Canada’s financial regulator, the Ontario Securities Commission (OSC), approved the world’s first two bitcoin ETFs in Aug 2023. These are Purpose Bitcoin ETF (BTCC) and the Evolve Bitcoin ETF (EBIT), both physically settled ETFs.

ETFs, route to broad market exposure

ETFs are low-risk investments in a broad-based market as they enable one to hold an array of stocks or other securities, thus facilitating diversification at a slashed cost. For individual investors, most of whom lack advanced skills, ETFs come across as a type of assets that allow one to build a diversified portfolio with relative ease. There are ETFs focused on categories like Bitcoin mining, strategy, crypto industry innovation, and more.

Investing[ into one ETF could give one exposure to several stocks from a particular category or a broad market index. For instance, Global X Blockchain ETF (BKCH) invests in enterprises benefiting from the adoption of blockchain technology. If anyone is interested in putting in their money in crypto mining companies, entities developing new blockchain applications, and crypto exchanges, they could invest in BKCH.

A key part of crypto asset management, ETFs simplify the complexities investors would have faced if they were to research, earmark, invest and manage funds in those companies separately. Buying individual stocks in companies is not just a cumbersome exercise in terms of the research required, but more expensive as well.

As a potent investing tool, ETFs enable one to build a diverse portfolio of digital assets, enhancing the probability of an investor finding successful investments. A broad-based portfolio helps because cryptocurrencies have been a volatile market. While one may gain if they put in their money in the right coin at the right time, they might also face huge losses if the market takes a dive.

ETFs are usually professionally managed by investment experts though there might be some passively-managed funds as well. Often, they compete with market index funds that are managed in line with a stated objective regarding returns. Prospective of an ETF provides information on the ETF’s investment objective, proposed strategies, costs, risks, and historical performance.

# Directive:
Reproduce the part of the ETF passage above that runs from "ETFs are usually" up to and including "and historical performance.".

# Dataset:

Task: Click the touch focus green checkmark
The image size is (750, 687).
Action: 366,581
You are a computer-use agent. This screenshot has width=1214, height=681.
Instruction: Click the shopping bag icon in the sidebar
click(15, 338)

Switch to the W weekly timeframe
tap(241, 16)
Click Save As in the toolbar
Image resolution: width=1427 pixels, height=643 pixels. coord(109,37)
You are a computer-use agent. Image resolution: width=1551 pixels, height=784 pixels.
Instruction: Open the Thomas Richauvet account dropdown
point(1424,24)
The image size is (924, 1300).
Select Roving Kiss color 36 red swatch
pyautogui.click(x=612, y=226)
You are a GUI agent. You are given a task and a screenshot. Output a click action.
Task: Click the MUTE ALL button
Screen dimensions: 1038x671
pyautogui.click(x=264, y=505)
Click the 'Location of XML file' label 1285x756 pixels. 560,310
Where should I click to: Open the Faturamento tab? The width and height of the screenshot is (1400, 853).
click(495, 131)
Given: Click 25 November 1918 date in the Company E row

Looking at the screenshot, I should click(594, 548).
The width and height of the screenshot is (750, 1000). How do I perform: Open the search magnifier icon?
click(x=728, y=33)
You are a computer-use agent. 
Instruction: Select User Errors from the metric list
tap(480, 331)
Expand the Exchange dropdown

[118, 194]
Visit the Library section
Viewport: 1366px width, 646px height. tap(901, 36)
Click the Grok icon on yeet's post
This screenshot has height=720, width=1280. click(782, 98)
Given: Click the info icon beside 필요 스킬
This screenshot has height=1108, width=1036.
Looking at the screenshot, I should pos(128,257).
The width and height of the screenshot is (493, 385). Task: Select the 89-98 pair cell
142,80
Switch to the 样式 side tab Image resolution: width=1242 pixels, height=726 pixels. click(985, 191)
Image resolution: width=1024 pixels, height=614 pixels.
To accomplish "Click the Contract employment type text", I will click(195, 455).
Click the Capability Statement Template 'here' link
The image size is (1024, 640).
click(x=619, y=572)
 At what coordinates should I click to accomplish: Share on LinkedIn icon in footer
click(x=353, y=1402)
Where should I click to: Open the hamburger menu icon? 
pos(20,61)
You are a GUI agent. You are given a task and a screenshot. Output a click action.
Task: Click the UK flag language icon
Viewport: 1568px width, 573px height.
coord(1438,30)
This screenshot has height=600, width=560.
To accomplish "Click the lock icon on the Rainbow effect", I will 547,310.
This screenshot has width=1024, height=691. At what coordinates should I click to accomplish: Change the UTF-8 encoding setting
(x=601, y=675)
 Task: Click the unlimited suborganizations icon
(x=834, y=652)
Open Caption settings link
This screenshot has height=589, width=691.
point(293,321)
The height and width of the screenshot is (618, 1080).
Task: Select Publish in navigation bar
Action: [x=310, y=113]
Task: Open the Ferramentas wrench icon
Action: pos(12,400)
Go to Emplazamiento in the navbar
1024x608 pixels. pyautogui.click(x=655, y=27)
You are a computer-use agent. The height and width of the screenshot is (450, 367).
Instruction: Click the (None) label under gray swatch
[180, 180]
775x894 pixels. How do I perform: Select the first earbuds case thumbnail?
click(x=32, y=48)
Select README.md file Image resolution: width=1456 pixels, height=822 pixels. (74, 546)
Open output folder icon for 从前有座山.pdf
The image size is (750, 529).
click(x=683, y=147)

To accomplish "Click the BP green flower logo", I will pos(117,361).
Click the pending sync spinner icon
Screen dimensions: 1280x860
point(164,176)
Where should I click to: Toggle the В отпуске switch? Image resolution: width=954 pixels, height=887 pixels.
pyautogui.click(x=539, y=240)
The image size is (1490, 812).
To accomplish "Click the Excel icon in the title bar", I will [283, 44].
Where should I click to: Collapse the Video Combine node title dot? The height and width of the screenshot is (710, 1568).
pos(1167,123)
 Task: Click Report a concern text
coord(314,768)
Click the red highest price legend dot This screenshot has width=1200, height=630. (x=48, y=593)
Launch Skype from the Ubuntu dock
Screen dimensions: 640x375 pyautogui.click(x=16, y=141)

# Reply:
ETFs are usually professionally managed by investment experts though there might be some passively-managed funds as well. Often, they compete with market index funds that are managed in line with a stated objective regarding returns. Prospective of an ETF provides information on the ETF’s investment objective, proposed strategies, costs, risks, and historical performance.